読書感想「痩せゆく男」スティーブン・キング著

食べているのに痩せていく……

 スティーブン・キングの「痩せゆく男」を読みました。
 ジャンルはホラー系ながら、男の友情の物語……というとちょっと違うけれど、とにかく友達は大事だよね、と思った物語です。
 ジネリというマフィアが「痩せゆく男」という物語のキモだと思います。

 主人公は弁護士のハリック。
 あるとき、食べまくるのに、体重は減少していくことに気づきます。
 当初は癌などの病気を疑いますが、実はジプシーの呪いだったのです。
 ハリックが、ジプシーの老女を車ではねて殺してしまったのが原因でした。
 ジプシーというのは、流民のことです。
 日本ではあまり馴染みのない言葉です。
 ジプシーの踊り子、とかはよくいいますが、各地域を移動しながら見世物をやってお金を稼いでいる、ということです。
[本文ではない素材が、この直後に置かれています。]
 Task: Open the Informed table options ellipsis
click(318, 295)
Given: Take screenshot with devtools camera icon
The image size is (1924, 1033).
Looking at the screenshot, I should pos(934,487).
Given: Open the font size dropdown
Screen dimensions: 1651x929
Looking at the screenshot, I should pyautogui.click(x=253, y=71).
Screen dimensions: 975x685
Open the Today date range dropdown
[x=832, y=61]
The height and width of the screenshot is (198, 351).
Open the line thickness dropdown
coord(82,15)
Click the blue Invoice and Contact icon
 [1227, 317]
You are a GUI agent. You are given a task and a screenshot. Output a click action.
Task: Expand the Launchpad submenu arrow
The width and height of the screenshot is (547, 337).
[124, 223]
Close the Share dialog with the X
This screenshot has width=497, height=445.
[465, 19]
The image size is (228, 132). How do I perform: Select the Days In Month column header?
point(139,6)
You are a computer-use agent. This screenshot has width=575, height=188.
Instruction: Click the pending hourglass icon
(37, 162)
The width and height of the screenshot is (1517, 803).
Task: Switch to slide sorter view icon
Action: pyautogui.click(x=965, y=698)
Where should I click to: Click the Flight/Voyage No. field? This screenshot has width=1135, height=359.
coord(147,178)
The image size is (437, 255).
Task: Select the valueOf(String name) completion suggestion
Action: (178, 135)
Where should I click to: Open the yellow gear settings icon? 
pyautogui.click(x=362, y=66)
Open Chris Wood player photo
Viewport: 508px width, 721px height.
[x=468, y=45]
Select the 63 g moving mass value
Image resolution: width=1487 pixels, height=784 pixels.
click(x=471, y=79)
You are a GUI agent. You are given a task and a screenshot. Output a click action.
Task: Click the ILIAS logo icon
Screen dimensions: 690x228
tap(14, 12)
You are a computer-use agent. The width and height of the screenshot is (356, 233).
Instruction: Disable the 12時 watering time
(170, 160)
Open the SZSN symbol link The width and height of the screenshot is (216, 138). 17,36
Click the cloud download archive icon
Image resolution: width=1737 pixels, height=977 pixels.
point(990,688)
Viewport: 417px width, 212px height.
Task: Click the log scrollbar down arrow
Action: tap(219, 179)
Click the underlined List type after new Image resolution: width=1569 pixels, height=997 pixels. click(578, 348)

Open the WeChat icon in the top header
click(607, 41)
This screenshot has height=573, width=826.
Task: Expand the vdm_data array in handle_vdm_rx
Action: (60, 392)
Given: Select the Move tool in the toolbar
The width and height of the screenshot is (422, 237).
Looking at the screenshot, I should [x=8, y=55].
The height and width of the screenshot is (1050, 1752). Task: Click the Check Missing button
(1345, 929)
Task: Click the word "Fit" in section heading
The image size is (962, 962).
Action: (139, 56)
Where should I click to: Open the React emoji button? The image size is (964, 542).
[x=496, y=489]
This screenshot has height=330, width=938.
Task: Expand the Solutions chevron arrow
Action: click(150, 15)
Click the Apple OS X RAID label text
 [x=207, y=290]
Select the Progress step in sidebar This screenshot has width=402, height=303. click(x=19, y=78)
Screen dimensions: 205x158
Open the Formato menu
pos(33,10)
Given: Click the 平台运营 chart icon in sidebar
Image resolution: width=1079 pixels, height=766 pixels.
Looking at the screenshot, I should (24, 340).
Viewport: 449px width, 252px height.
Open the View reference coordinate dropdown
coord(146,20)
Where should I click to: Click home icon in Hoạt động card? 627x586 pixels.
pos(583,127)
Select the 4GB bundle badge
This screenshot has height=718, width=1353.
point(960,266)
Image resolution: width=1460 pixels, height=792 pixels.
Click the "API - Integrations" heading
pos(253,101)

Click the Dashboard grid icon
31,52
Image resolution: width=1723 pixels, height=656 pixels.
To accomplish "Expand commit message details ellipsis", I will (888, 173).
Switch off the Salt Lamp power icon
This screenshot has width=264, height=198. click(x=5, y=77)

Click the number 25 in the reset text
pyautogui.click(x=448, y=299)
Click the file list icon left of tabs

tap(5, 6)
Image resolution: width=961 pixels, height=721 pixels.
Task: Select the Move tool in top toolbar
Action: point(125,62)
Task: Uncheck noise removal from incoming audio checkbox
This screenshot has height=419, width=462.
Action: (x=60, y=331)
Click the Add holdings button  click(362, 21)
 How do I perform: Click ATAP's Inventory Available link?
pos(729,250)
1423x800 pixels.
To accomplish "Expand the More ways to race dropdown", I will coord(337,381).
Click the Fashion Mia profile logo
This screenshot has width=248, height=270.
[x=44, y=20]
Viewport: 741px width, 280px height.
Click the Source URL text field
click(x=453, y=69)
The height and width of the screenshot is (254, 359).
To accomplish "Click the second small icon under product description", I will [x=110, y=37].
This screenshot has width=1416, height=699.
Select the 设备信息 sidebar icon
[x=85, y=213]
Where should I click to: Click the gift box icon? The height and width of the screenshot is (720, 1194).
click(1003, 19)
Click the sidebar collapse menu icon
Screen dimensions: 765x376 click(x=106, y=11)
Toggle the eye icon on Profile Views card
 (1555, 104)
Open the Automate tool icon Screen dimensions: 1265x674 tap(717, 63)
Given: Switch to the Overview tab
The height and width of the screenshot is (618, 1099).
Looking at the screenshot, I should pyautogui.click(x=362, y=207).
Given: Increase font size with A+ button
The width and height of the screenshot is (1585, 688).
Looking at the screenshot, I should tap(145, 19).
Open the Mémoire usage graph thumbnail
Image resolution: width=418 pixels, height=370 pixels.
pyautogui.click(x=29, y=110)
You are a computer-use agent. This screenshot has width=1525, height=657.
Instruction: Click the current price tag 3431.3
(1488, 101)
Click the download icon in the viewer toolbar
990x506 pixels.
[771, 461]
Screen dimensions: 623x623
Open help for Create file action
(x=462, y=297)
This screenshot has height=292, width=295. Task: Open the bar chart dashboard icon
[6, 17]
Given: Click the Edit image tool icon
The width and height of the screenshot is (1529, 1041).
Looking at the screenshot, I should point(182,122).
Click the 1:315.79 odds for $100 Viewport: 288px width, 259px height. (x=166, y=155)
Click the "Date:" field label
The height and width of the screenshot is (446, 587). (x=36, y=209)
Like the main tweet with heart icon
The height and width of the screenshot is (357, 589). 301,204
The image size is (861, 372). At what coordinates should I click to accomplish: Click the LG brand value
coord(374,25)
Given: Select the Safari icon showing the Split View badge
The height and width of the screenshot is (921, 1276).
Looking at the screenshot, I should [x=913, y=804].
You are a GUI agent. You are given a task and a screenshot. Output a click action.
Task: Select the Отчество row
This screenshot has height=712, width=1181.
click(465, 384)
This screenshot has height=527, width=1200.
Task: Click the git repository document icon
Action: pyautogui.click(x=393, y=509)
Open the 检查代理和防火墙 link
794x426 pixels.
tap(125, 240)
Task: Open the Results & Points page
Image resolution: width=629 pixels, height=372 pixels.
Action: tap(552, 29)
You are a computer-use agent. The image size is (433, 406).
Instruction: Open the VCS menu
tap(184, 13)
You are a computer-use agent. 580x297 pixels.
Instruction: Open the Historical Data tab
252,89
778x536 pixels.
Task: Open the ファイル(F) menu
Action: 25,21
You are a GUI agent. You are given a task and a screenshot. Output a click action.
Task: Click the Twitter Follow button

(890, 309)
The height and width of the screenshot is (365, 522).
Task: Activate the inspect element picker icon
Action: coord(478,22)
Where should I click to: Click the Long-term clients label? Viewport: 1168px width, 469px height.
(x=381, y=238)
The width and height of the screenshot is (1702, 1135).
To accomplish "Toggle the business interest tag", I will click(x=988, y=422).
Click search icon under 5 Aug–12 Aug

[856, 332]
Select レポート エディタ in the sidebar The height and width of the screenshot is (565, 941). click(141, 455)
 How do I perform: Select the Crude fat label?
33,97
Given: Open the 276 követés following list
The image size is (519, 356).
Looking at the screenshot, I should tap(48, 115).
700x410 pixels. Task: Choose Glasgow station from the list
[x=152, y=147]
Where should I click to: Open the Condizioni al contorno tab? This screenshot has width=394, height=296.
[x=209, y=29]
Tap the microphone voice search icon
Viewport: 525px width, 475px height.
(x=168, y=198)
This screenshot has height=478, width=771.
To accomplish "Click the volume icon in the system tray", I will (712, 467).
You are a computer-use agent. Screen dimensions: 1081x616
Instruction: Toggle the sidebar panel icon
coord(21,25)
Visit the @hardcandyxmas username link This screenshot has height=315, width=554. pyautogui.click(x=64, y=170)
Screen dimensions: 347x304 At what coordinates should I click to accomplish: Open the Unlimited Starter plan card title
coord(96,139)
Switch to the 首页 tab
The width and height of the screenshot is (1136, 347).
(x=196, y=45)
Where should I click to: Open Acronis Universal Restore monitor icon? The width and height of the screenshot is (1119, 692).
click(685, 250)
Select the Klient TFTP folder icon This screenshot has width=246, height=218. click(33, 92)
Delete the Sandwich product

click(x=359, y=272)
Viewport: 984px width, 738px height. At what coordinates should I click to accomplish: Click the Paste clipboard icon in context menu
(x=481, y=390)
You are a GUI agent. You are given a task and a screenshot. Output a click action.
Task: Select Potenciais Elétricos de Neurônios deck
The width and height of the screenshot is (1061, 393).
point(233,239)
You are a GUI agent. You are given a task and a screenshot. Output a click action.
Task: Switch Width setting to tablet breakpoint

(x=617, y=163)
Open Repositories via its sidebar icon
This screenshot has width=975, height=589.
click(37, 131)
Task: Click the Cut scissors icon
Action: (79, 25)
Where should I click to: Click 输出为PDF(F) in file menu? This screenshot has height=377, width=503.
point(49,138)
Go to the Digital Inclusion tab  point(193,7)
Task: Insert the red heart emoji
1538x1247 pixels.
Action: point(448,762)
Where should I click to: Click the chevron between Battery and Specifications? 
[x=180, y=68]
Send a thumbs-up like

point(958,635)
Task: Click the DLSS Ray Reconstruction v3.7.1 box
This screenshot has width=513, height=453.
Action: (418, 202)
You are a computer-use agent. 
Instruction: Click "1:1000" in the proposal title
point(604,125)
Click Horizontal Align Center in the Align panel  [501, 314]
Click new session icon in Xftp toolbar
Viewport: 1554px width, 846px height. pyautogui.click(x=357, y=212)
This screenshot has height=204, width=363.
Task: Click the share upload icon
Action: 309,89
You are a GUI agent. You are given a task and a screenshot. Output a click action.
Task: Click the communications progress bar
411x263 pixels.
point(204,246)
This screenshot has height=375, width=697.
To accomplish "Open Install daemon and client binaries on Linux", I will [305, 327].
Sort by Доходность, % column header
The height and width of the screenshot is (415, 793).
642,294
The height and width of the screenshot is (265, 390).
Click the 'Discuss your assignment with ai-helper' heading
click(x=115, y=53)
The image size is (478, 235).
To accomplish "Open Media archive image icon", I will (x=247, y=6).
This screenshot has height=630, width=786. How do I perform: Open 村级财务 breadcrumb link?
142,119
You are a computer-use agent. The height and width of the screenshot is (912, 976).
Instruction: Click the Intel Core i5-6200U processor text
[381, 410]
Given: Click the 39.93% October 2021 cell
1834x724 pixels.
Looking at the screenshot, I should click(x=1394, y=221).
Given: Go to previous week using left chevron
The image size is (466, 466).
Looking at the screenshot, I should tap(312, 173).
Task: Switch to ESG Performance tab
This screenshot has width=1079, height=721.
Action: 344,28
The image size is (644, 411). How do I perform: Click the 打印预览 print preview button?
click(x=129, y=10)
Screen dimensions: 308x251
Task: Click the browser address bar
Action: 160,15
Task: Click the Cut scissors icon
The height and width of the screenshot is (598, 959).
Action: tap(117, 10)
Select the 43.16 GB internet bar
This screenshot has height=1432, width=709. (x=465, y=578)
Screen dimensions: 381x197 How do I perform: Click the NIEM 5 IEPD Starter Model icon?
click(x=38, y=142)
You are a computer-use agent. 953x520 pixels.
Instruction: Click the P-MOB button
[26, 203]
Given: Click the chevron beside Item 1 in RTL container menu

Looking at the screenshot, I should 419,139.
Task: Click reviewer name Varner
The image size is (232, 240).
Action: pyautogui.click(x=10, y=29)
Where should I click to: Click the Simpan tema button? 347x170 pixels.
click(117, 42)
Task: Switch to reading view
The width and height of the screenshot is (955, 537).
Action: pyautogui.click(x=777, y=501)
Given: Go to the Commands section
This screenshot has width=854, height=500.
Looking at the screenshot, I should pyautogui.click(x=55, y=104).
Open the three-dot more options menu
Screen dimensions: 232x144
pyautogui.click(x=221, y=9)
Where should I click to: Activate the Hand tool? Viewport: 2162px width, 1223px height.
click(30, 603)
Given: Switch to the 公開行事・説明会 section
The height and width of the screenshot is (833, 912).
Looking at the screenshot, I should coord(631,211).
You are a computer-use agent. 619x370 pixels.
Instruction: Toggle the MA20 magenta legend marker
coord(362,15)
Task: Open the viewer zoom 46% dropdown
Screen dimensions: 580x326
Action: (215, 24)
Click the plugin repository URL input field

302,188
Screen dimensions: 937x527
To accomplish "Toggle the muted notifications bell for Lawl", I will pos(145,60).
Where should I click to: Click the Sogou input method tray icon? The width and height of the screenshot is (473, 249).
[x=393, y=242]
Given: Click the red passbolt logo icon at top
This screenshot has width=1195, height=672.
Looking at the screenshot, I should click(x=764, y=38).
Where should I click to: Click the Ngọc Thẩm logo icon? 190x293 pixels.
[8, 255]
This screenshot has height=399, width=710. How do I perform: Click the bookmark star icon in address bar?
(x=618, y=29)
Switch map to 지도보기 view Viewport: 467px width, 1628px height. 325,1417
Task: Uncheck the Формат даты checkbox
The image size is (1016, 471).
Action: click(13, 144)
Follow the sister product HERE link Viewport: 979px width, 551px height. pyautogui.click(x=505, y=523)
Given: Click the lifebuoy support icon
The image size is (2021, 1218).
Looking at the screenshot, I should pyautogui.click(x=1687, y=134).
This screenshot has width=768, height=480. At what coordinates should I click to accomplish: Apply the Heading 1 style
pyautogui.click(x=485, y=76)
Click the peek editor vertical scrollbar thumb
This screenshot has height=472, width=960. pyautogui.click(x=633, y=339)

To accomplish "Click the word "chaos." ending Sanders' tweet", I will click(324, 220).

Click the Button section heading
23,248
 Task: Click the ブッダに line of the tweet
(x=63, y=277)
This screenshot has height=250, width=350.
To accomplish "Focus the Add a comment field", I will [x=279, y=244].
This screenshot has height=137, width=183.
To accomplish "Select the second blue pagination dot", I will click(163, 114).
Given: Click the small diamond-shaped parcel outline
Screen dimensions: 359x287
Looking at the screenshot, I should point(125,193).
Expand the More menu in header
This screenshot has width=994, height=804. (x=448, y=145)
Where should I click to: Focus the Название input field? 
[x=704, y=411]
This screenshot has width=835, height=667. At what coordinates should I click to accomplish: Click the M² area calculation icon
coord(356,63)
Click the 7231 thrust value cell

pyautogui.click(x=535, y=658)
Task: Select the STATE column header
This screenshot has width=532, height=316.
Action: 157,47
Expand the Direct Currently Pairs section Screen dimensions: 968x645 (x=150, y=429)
 物語は破天荒というか荒唐無稽ですが、ぐいぐい引き込まれて一気読みでした。
 ジプシーの呪い、魔術と言い換えてもいいですが、中世的なオカルト。
 現代人のハリックは、中世の魔術をかけられます。

 迷信どころか、それが現実(食べているのに太らず、逆に痩せていく)になるのが怖いところです。
 ハリックは悩んだ末、現代版の魔術ともいうべきマフィアのジネリに助けを乞います。

 ジネリは、半ば楽しむように、ジプシーに復讐を行います。
 ハリック自身がライフル片手に怒鳴り込みをかける展開だったら面白くなかったと思います。

 現代と中世の、それぞれの魔術がぶつかりあうところが本書の見せ場です。